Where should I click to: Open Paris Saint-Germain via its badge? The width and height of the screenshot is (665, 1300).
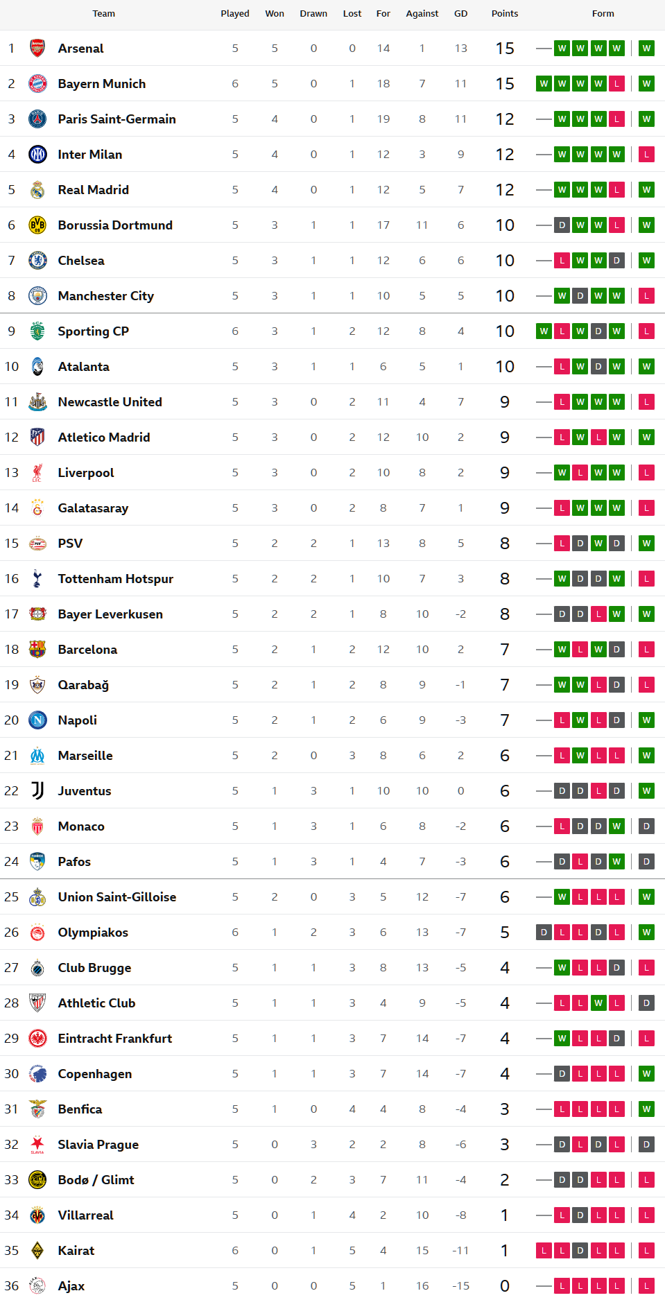click(37, 119)
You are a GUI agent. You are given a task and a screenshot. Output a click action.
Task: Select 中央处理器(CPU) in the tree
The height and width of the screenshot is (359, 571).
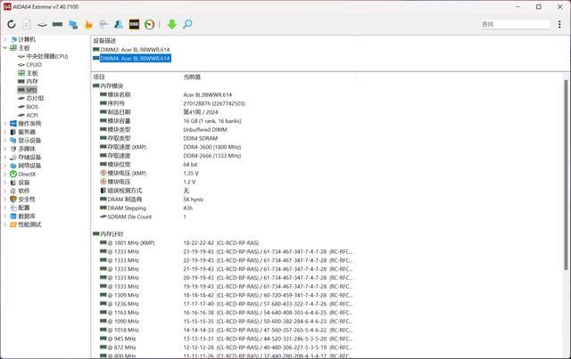click(46, 56)
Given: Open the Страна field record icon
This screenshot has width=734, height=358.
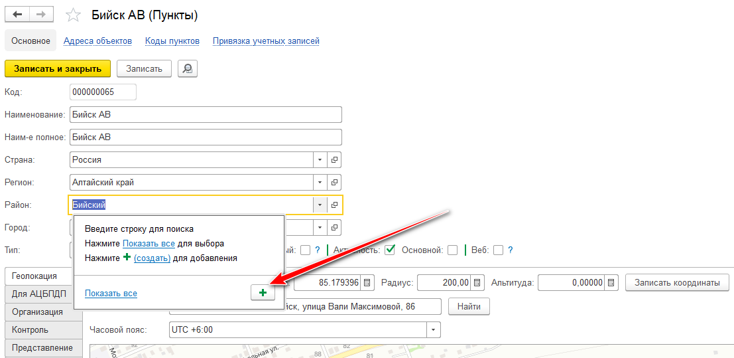Looking at the screenshot, I should (x=335, y=160).
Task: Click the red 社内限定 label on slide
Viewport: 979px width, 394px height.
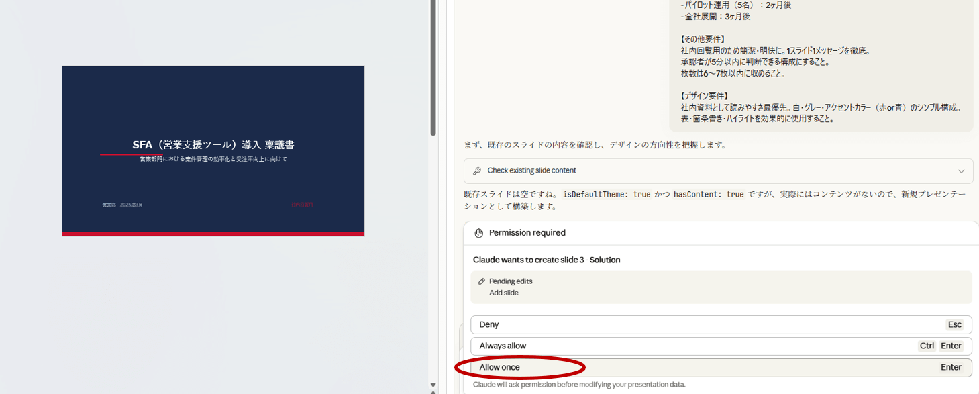Action: tap(302, 205)
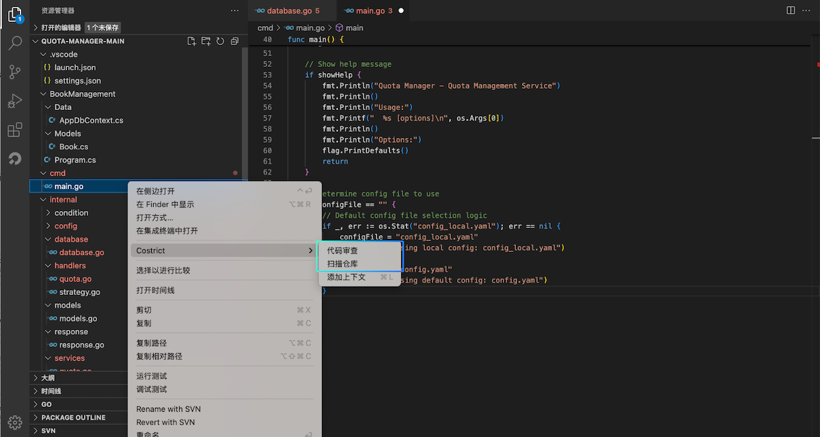
Task: Expand the condition folder in tree
Action: [x=71, y=213]
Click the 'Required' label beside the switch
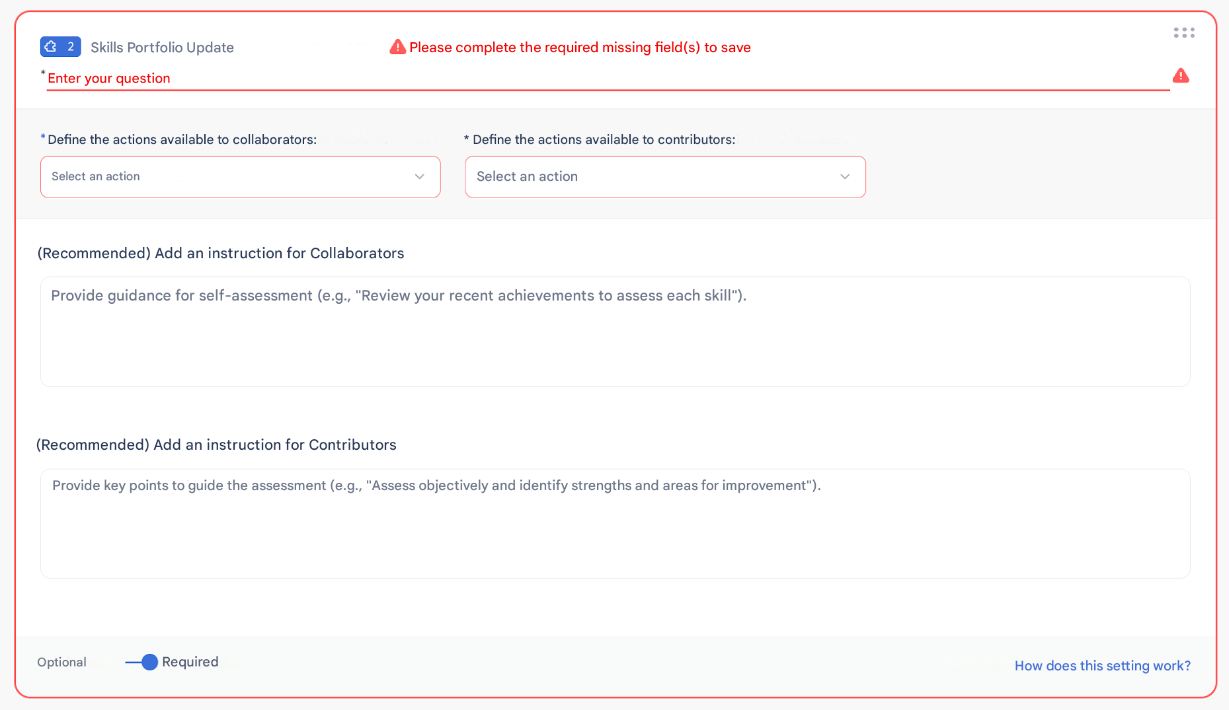1229x710 pixels. [190, 662]
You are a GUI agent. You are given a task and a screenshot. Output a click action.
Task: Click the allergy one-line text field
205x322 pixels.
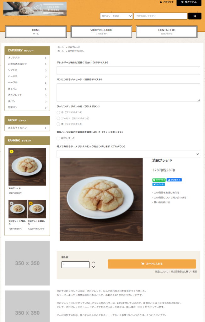point(128,70)
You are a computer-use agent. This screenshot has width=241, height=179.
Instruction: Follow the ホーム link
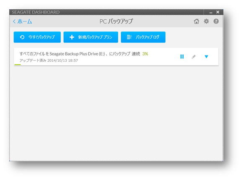tap(25, 21)
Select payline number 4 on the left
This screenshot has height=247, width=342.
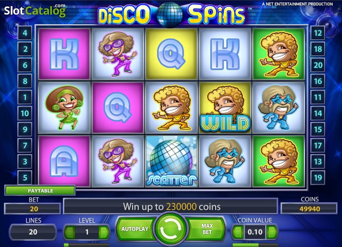click(x=25, y=33)
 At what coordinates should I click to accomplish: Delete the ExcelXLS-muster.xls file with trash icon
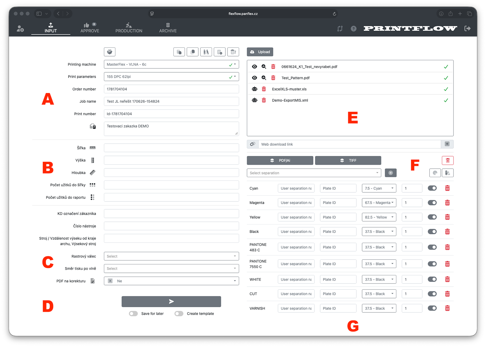264,89
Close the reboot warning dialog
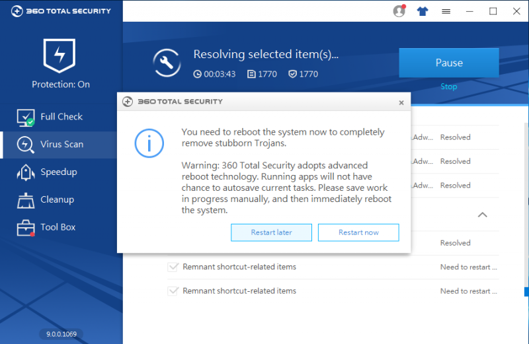The height and width of the screenshot is (344, 529). pyautogui.click(x=401, y=102)
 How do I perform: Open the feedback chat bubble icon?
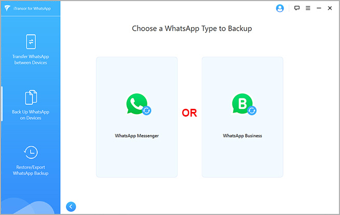point(297,8)
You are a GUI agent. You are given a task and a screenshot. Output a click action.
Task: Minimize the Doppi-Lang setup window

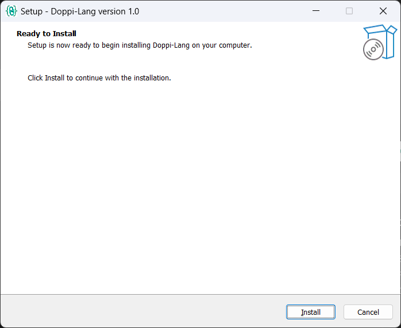316,11
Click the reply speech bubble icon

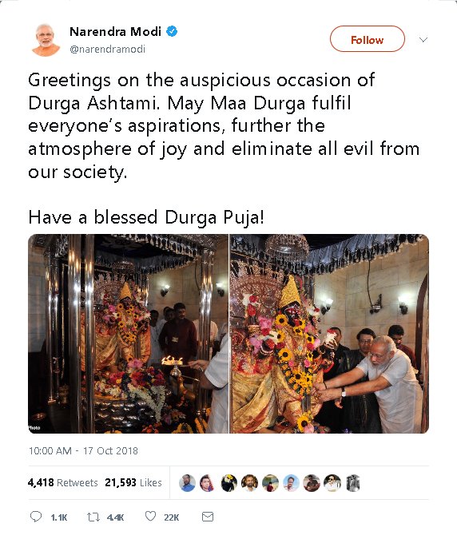(x=36, y=517)
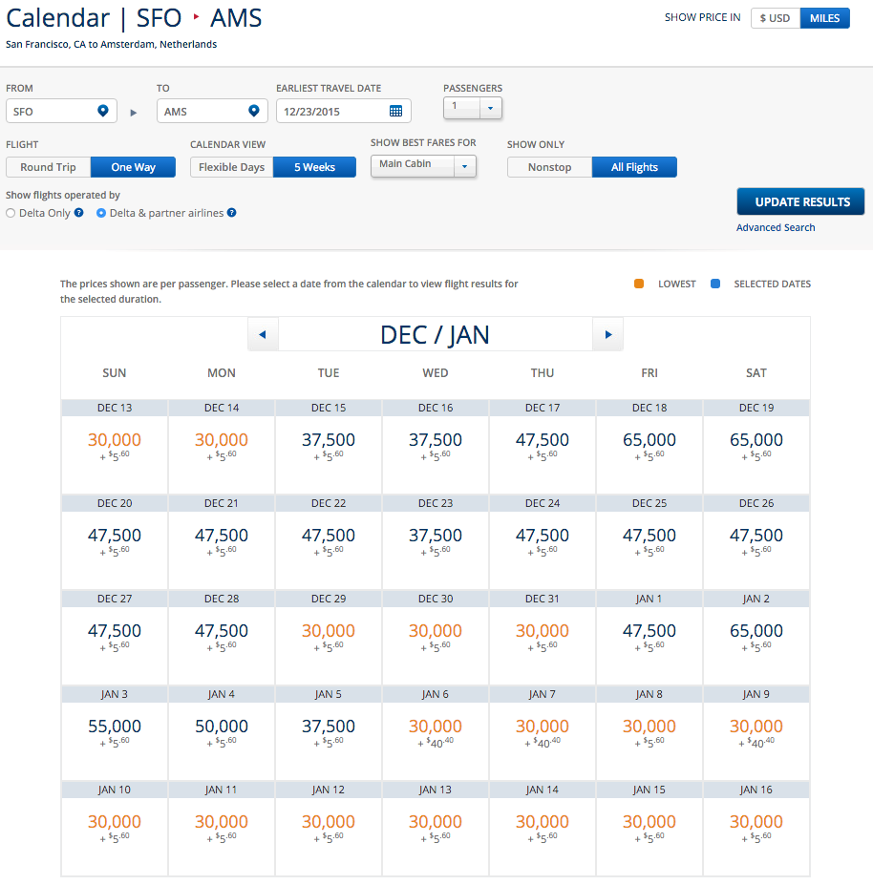Click the previous month arrow on calendar
Image resolution: width=873 pixels, height=885 pixels.
(263, 333)
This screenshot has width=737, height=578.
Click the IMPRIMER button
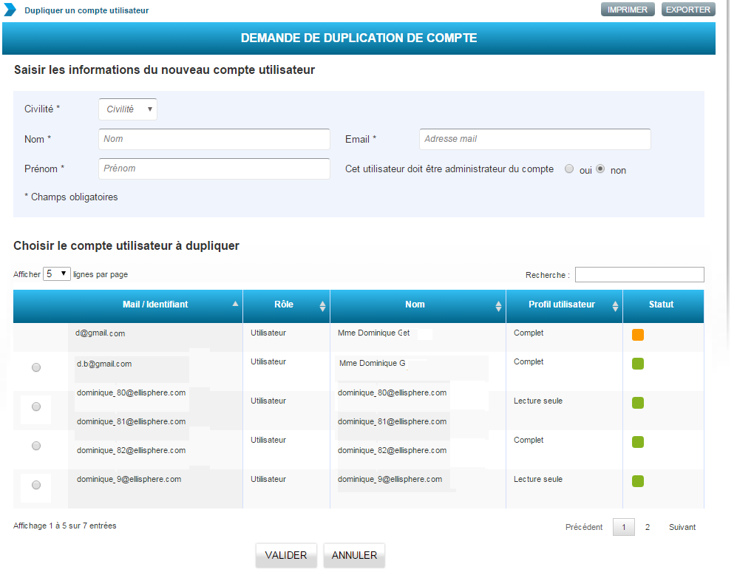[628, 10]
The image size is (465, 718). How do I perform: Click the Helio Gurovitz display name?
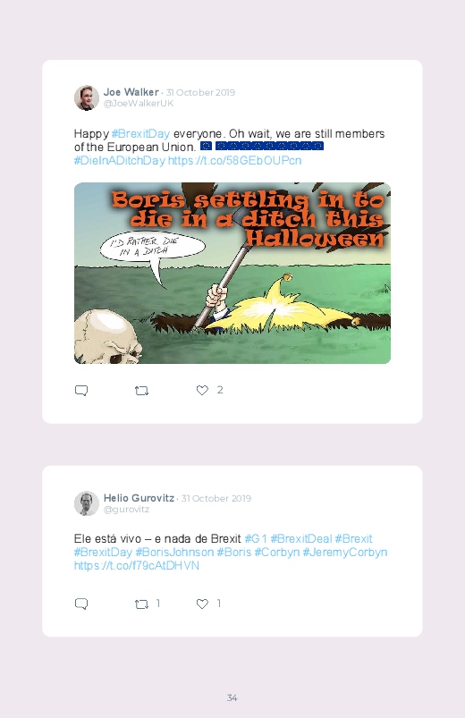(139, 498)
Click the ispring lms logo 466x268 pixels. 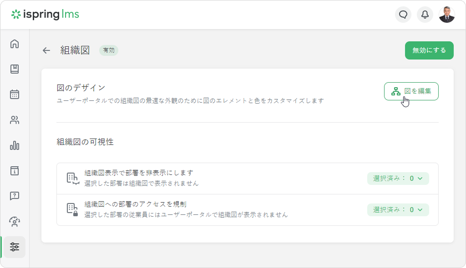(x=45, y=15)
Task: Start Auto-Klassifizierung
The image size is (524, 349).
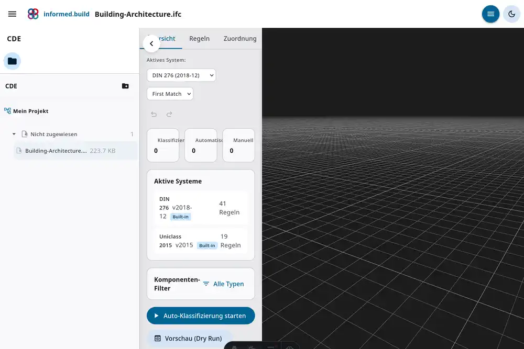Action: 200,316
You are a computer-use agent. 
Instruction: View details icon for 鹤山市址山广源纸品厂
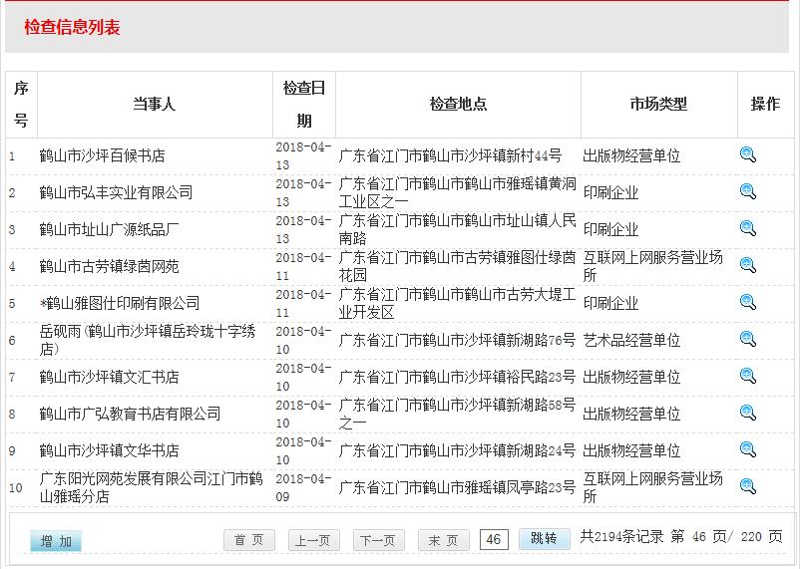748,228
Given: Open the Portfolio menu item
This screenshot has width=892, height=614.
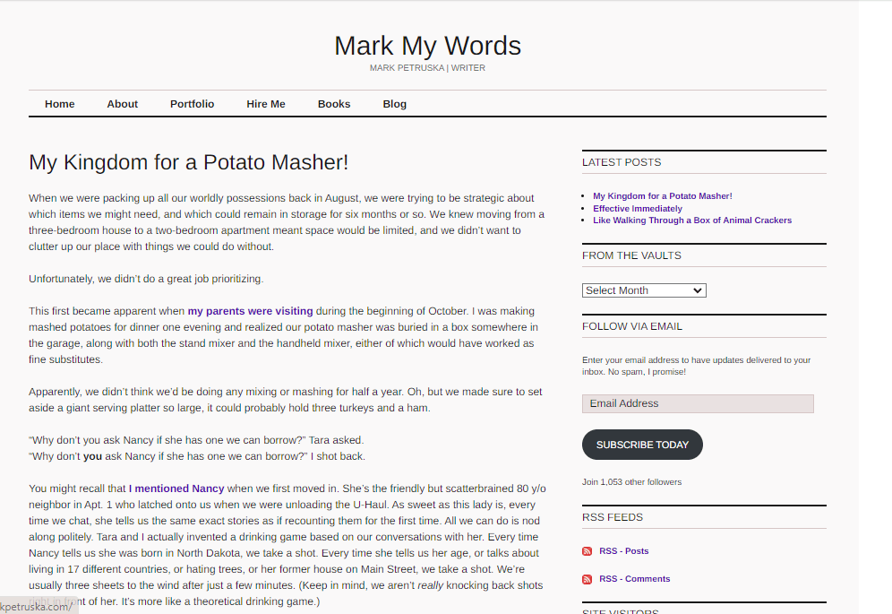Looking at the screenshot, I should [x=193, y=104].
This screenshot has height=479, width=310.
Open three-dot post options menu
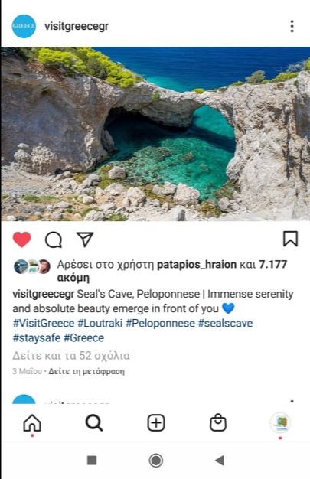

------------------------------

EXERCISE OBJECTIVE: Reproduce the lines above, exactly and exclusively, from the line containing "The image size is (524, 349)." down to the last line, both included; pictures are not part of the copy.

WRITTEN ANSWER:
The image size is (524, 349).
Action: 200,316
You are a computer-use agent. 
Instruction: View details icon for 鹤山市址山广源纸品厂
748,228
Given: Open the Portfolio menu item
This screenshot has width=892, height=614.
Looking at the screenshot, I should [x=193, y=104].
This screenshot has height=479, width=310.
Open three-dot post options menu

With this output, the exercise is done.